The purchase follows the downsizing of some businesses by Inchcape Australia’s parent, UK-based Inchcape plc.
Trivett at Alexandria has six luxury and “super-luxury” dealerships including Rolls-Royce, McLaren, Bentley and Aston Martin.
In a statement to the Australian Securities Exchange, Autosports CEO Nick Pagent said the business is substantial and in the 12 months to June 30, 2019, delivered revenue of about $200 million and $3.7 million in earnings before tax and depreciation.
“Importantly, the business is aligned with Autosports Group’s focus on a strong service culture, customer engagement and relationship management,” he said in the statement.
“The Trivett assets are a perfect strategic fit for Autosports Group and meet all our acquisition criteria.
“In addition to being financially attractive, the acquisition significantly expands our brand representation in key east-coast markets, bringing Autosports Group its first Jaguar, Land Rover, Rolls-Royce, McLaren and Aston Martin dealerships.
“We are looking forward to developing our relationship with the respective OEMs in these important markets and we thank each of them for their collaborative approach to the acquisition.”

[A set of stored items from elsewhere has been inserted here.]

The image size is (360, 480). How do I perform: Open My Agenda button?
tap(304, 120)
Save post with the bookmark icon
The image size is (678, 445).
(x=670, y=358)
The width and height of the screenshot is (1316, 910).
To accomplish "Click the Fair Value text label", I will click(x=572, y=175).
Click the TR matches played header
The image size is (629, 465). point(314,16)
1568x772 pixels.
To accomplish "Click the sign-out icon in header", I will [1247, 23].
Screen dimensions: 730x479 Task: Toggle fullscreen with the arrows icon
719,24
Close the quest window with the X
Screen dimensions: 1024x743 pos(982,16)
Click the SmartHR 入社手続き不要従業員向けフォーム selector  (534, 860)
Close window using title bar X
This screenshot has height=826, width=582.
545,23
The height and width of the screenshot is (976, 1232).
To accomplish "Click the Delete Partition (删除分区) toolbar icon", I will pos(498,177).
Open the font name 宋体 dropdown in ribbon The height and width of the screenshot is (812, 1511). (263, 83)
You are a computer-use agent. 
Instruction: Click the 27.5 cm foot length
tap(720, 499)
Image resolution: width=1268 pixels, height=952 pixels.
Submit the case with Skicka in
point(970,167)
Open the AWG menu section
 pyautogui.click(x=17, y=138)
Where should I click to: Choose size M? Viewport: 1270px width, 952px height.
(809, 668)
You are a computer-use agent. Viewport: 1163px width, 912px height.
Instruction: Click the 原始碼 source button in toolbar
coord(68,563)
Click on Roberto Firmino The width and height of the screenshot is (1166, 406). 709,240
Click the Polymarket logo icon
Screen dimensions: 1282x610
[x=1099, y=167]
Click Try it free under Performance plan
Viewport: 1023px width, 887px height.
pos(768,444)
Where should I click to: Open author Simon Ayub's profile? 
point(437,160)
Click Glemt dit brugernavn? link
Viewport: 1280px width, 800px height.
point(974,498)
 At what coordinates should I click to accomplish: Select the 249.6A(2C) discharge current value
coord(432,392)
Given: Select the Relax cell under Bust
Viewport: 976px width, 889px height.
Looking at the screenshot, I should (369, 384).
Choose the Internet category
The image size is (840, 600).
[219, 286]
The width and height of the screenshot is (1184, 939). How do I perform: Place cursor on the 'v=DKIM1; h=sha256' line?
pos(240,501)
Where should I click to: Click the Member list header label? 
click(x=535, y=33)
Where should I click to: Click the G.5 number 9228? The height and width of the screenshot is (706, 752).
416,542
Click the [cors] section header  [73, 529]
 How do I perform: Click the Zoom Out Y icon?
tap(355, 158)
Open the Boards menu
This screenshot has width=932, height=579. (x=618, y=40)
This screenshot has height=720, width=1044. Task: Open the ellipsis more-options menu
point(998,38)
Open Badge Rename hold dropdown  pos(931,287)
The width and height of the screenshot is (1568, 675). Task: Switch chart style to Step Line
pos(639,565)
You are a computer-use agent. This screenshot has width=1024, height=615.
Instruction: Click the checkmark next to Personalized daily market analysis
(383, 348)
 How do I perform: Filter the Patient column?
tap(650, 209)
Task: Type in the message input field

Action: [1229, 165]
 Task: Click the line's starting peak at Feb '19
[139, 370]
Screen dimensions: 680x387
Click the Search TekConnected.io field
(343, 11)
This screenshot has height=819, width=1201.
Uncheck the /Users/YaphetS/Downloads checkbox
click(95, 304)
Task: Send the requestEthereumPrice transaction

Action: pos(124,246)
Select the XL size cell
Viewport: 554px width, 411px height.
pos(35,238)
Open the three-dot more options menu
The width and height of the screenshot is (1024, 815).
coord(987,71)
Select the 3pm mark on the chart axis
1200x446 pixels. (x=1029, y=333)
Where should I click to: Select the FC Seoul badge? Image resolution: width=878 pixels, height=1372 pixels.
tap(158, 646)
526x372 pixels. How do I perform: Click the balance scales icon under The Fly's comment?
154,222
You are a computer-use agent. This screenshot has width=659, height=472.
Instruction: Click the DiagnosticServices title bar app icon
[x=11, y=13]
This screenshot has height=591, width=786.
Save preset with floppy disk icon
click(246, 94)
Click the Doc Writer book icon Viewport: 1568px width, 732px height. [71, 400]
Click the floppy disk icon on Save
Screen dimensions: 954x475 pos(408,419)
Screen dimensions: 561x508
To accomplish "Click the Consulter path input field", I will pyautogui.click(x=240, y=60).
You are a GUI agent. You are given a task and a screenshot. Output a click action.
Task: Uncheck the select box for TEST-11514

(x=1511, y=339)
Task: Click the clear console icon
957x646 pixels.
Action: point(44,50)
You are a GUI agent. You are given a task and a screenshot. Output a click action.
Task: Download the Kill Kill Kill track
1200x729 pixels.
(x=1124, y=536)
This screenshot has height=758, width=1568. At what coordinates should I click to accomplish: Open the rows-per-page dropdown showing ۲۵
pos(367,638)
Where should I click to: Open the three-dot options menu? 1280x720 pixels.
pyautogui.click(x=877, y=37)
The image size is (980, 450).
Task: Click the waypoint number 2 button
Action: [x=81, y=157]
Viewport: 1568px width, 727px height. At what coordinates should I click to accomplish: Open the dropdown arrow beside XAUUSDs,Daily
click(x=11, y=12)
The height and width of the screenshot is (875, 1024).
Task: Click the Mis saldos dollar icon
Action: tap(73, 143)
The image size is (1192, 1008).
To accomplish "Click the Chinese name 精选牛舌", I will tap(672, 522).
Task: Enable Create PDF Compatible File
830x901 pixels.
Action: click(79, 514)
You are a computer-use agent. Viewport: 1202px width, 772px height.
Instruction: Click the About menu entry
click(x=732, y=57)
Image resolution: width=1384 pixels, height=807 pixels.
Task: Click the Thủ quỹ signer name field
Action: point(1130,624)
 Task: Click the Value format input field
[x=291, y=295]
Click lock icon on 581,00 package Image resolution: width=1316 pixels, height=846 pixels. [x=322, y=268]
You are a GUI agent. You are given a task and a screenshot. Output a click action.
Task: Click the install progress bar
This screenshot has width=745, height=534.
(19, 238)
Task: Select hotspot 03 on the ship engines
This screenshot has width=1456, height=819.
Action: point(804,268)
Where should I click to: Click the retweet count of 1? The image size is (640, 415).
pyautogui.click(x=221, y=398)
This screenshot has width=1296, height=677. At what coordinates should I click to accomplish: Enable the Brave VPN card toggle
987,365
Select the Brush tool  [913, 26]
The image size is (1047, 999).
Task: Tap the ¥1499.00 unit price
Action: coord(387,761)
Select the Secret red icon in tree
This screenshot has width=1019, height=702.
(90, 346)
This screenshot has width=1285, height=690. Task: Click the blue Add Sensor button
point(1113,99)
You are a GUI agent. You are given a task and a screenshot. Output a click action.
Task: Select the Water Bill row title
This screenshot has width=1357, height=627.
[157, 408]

The purchase remains conditional to OEM approval, and also that of the landlord of the property.
The news comes after Autosports Group officially announced its results for the 2019 financial year, with a revenue of $1.76 billion and profit before tax of $23.77 million, down from the $37.45 million of the previous financial year.
The financials were affected by a year in which the company bought Mosman Smash Repairs, costs associated with the restructure of the company’s administration in Queensland, and the closure of its Alfa Romeo and Fiat franchise.
Mr Pagent said market conditions during the financial year were “challenging” with new-vehicle sales declines across the east coast where the company operates. In the year, New South Wales was down 9.6 per cent, Queensland fell 7.7 per cent and Victoria dropped by 9.4 per cent in comparison with the 2018 period.
“The Audi brand nationally declined 32.2 per cent in the six months to June 2019,” he said.
“The decline was exacerbated by the stop-sell on the Q7, Q3 and A1 due to the European carbon emission regulations (WLTP). These stop-sells accounted for 70 per cent of the brand’s decline on the prior six-month period.
“These models are expected to be made available in the first half of 2020.”
Mr Pagent said there were further problems during the past financial year as the company was impacted by hailstorms in Sydney and quarantine problems.
“The quarantine issues arose from heightened surveillance by the department of agriculture and water resources upon the discovery of the brown marmorated stink bug on several shipping vessels departing from Europe,” he said.
“As the group relies on much of its stock arriving from Europe, the quarantine issues impacted stock availability during the year.
“Despite these setbacks, management implemented a number of strategies through the year to relieve the pressure of softened consumer demand and stock constraints.
“As a result, management reduced stockholdings to ease interest exposure and realigned other variable expenses in line with market conditions.”